Warum sind Espressotassen so klein und dick?
Wer schon einmal einen Espresso in Italien genossen hat, kennt das typische kleine Tässchen – winzig im Vergleich zu einer Kaffeetasse, aber voller intensiven Aromas. Doch warum sind Espressotassen eigentlich so klein und meist aus dickem Porzellan?

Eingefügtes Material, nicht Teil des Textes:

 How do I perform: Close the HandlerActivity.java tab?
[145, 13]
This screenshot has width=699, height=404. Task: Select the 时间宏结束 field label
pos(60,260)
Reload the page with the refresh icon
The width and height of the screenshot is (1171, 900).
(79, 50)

Die Größe spielt eine entscheidende Rolle. Ein traditioneller Espresso umfasst nur etwa 25 bis 30 Milliliter. In dieser geringen Menge konzentriert sich das volle Aroma des Kaffees – von der süßen Crema bis zur feinen Säure. Eine größere Tasse würde den Geschmack verwässern, nicht im wörtlichen Sinn, aber geschmacklich. Der kleine Schluck soll bewusst genossen werden, nicht getrunken wie ein Cappuccino.
Und warum sind die Tassen so dickwandig? Im Gegensatz zu edlen Teetassen aus hauchdünnem Porzellan, die schnell abkühlen lassen, soll der Espresso seine Wärme möglichst lange behalten. Dickwandiges Porzellan isoliert besser und sorgt dafür, dass der Kaffee nicht zu schnell kalt wird – wichtig, denn ein lauwarmer Espresso verliert schnell an Qualität.
Zudem schützt die Dicke auch vor Verbrennungen, denn die Tasse kommt direkt aus der Maschine mit extrem heißem Wasser. Manche modernen Varianten nutzen sogar Doppelwände oder Glas, doch echte Kaffeeliebhaber schwören weiter auf das klassische dicke Tässchen.
Es geht also nicht um Optik allein, sondern um das Erlebnis: Hitze, Aroma und Intensität – gebündelt in einer kleinen, stabilen Tasse, die dem Espresso die Bühne lässt, die er verdient.